## Exercise text
• • •

But there is a very real danger from the possible range of new and deadly terrorist weapons and al-Qaeda is not the only potential terrorist enemy in America’s future.

America’s foremost scientist Edward O. Wilson has predicted that the 21st century will be a dangerous and turbulent time as the demands of expanding human populations with ever increasing technological power exceed the Earth’s capacity and corrode the ecosystem basis for human society, even human existence itself.

Wilson has developed the metaphor of The Bottleneck to depict conflict and disaster as ecosphere limits constrain and reduce the unprecedented biological expansion of one species that is now attempting to reshape the Earth with ever more problematic consequences.

(70,000 years ago the Toba volcanic eruption caused a decade of global winter that only some 10 to 15 thousand humans survived, a catastrophe that according to evolutionary biologists produced a ‘bottleneck effect’ that may have catalyzed the cultural explosion that gave rise to human behaviour as we know it today. Wilson’s metaphor also describes a narrowing window that many of the world’s species will not make it through due to this radical human reshaping of the Earth.)

Global-scale problems caused by humanity’s unprecedented biological expansion – global warming, species extinction and severe resource depletion (peak oil, for example) – promise Kaplanesque societal breakdown and mass migration, war and pestilence – fertile ground for producing future terrorists.

(Iraq may turn out to be one of the first war like symptoms of The Bottleneck if, as it increasingly seems likely, the main reason for war was control of Iraq as part of a geostratgic plan to control American access to oil, the lifeblood of the American economy.)

America’s voracious demand is a particularly important factor in these growing global-scale problems. US production of greenhouse gases – 5% of the world’s population producing nearly a quarter of the problem CO2 – can be considered as an attack on other people, communities or states against which there is no present defense or democratic recourse, the base situation leading to terrorism.

US intransigence against global cooperation for climate change solutions and the Bush Administrations choice of a new radical unilateralist foreign affairs policy path might be creating the conditions for a much more virulent form of terrorism in the future.

A singularly stupid and arrogant president’s sneering remark that the US way of life is not negotiable leaves little room for democratic solution.

And this terrorism might not be confined to easily discounted decades at the other end of our Bottleneck century. Several recent scientific studies (soot in atmosphere, cloud creation in tropics) have suggested that there may be a time lag in the greenhouse effect of CO2 already in the atmosphere and consequent increase in the Earth’s temperature and these findings suggest that instead of a 2-6C increase in temperature over the next century the increase may be more than 10C.

• • •

## Questions on the material
[a] In the excerpt on The Bottleneck, how many humans survived the decade of global winter caused by the Toba eruption?
[b] Duplicate the excerpt on The Bottleneck word for word, from "Wilson has developed" up to and including "of the Earth.)".
The listing that comes next has nothing to do with the excerpt on The Bottleneck.

## Provided data
• • •

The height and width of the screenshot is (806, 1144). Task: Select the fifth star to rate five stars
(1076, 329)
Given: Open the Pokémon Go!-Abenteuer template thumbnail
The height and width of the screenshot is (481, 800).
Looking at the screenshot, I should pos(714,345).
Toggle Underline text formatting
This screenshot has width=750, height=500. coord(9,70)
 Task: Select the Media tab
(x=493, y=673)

• • •

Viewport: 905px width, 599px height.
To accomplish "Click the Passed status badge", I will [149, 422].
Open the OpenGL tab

• • •

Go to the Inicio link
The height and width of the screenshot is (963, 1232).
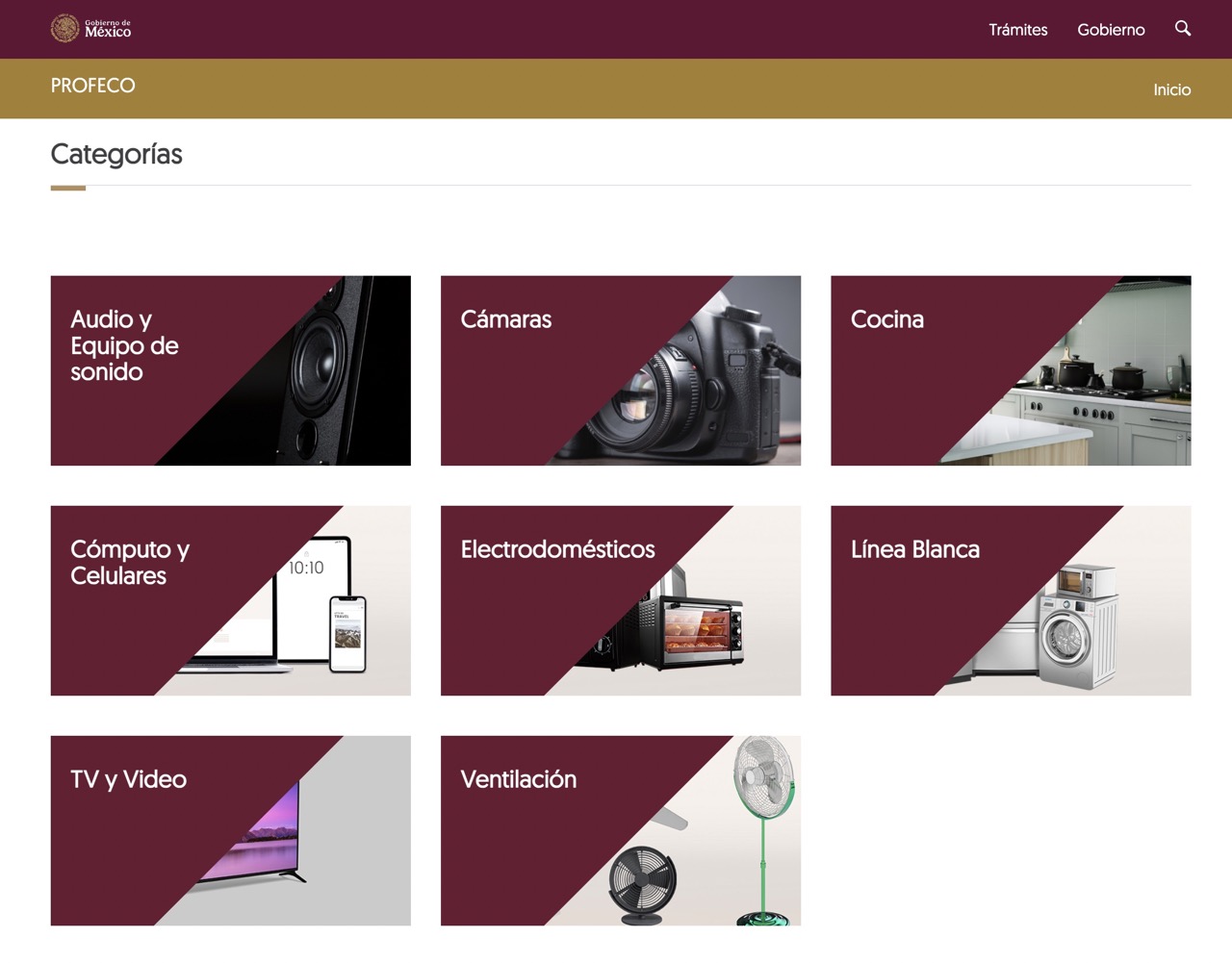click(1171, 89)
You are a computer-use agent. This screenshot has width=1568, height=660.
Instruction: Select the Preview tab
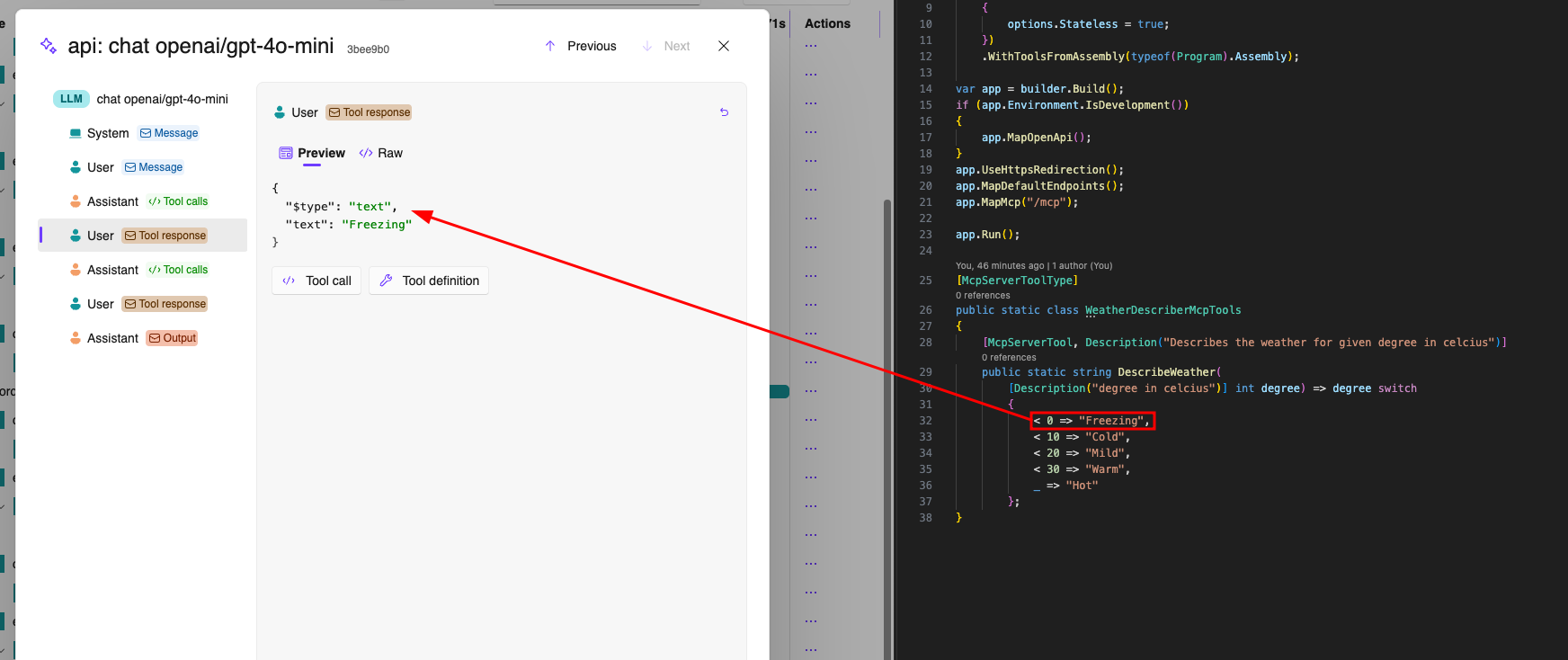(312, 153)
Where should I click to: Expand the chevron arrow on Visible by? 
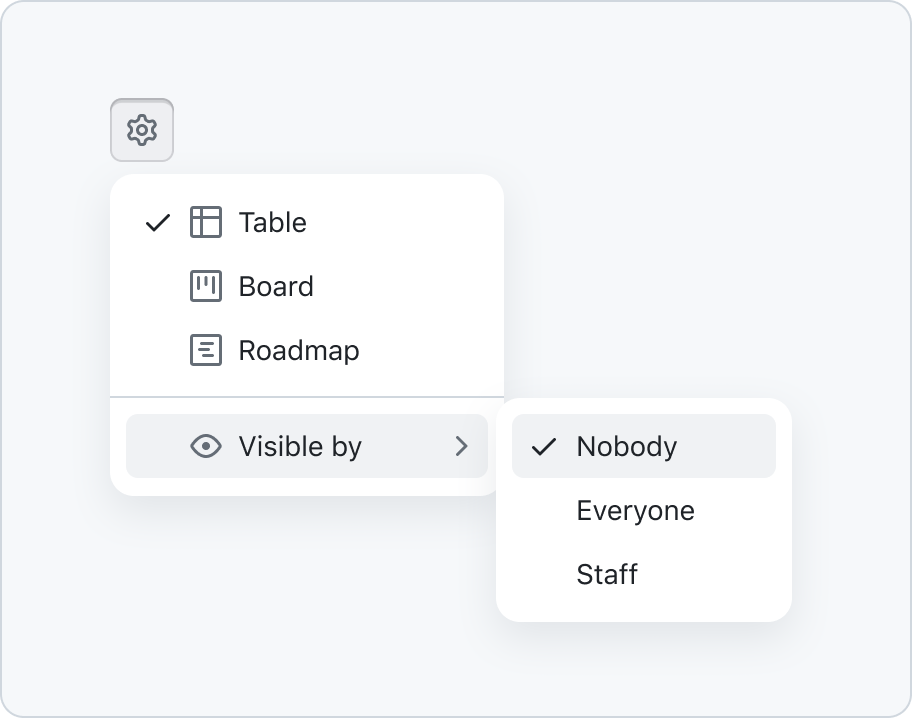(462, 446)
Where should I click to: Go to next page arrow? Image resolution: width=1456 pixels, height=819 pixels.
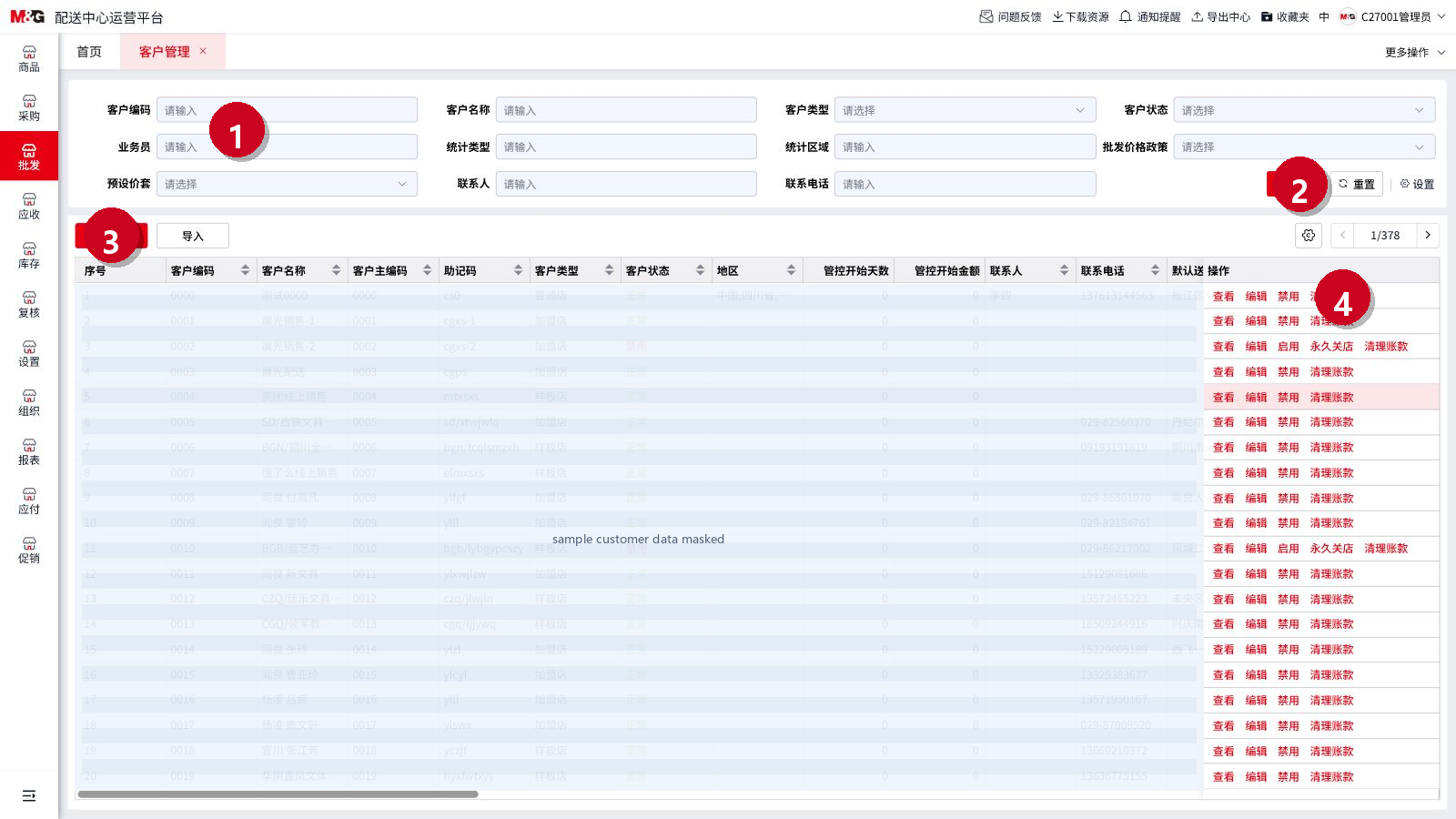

• • •

## Answers for each item
[a] Some 10 to 15 thousand humans survived it.

[b]
Wilson has developed the metaphor of The Bottleneck to depict conflict and disaster as ecosphere limits constrain and reduce the unprecedented biological expansion of one species that is now attempting to reshape the Earth with ever more problematic consequences.

(70,000 years ago the Toba volcanic eruption caused a decade of global winter that only some 10 to 15 thousand humans survived, a catastrophe that according to evolutionary biologists produced a ‘bottleneck effect’ that may have catalyzed the cultural explosion that gave rise to human behaviour as we know it today. Wilson’s metaphor also describes a narrowing window that many of the world’s species will not make it through due to this radical human reshaping of the Earth.)